Thursday, August 21, 2014

Jewels of Portland

At the southwest corner of downtown Portland's O'Bryant Square, there's a small building with brightly-painted mural panels on its sides. One panel says the panels are called Jewels of Portland and were created by Amy and Ilona Stoner, in cooperation with the city parks bureau. It has images of various local landmarks, and namechecks even more of them, I suppose for tourists visiting the world-famous food cart pod across the street.

This went in around 2008 when they renovated the square a bit, mostly to remove some 70s-era open-sided shelters that attracted homeless people, something that city hall finds intolerable. The brick structure the murals are on houses ventilation and electrical systems for the park's underground parking garage, and until the renovation its sides were just black louvered vents, if I recall correctly. So the mural panels seem like a decent upgrade from that, even if they are just painted sheets of plywood. I assume the garage still has adequate ventilation after boarding up these vents. Hopefully that was a design consideration. In any case, the murals feel like an inexpensive temporary patch on the place, until the city has another go at redoing the park.

The city has big but currently unfunded plans to essentially nuke and pave O'Bryant Square (or unpave, as the case may be) as part of the circa-2005 "Three Downtown Parks" plan, the other two being the all-new Director Park (the only funded one of the three), and tiny Ankeny Park, on Burnside at SW Park Avenue.
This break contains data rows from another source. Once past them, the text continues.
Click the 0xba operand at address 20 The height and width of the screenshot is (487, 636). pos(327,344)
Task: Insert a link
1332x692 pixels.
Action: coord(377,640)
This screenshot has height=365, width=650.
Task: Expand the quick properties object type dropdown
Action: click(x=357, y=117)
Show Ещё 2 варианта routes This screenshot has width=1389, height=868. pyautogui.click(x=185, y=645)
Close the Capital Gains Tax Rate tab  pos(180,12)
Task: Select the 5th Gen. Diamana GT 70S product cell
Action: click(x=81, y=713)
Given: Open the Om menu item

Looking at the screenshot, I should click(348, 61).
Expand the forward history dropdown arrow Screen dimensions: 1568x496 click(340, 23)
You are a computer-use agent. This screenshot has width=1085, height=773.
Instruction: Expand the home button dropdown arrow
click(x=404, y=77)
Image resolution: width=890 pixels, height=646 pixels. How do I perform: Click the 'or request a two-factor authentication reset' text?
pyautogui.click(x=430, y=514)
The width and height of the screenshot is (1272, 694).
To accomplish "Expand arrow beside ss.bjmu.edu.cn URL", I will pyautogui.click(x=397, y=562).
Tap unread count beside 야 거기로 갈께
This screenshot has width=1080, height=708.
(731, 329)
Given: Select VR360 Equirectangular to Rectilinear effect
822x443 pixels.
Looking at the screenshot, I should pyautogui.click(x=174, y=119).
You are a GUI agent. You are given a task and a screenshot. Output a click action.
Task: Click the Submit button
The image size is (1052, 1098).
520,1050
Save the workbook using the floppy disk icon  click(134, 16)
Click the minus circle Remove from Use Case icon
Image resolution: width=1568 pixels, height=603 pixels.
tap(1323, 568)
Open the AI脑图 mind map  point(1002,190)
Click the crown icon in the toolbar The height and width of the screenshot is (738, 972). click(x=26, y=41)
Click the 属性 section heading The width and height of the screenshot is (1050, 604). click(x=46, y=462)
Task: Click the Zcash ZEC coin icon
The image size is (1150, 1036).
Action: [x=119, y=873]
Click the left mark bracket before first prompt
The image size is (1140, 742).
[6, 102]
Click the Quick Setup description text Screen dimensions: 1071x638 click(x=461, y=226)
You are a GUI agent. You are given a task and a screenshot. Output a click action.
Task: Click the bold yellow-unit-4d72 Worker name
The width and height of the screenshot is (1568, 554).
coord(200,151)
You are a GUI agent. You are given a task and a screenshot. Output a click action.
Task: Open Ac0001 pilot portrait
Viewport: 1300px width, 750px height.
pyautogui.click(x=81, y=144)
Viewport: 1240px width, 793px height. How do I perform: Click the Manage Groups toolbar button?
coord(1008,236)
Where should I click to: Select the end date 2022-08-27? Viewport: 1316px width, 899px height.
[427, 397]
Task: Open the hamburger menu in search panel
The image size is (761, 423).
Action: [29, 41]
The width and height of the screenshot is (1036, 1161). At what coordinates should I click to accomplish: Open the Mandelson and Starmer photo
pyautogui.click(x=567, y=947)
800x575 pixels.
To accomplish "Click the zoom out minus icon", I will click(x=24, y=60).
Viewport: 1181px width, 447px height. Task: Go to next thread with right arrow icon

A recent Portland Tribune article wrings its hands about the unfunded rehab project, but also pushes the old "needle park" meme about the square, which is a bad rap I've never really understood. I'd agree that the current park design isn't fabulous, and I'm not necessarily opposed to remodeling. I wish they'd keep the park's Fountain for a Rose in any future design, and hopefully take some design cues from the park's current groovy 1970s look, because I'd hate to see any net loss of municipal grooviness. The current murals won't stick around though. There probably won't be a parking garage in any redesign, in which case there won't be a ventilation building, and thus no place for the plywood panels to go. Sic transit gloria mundi, or whatever.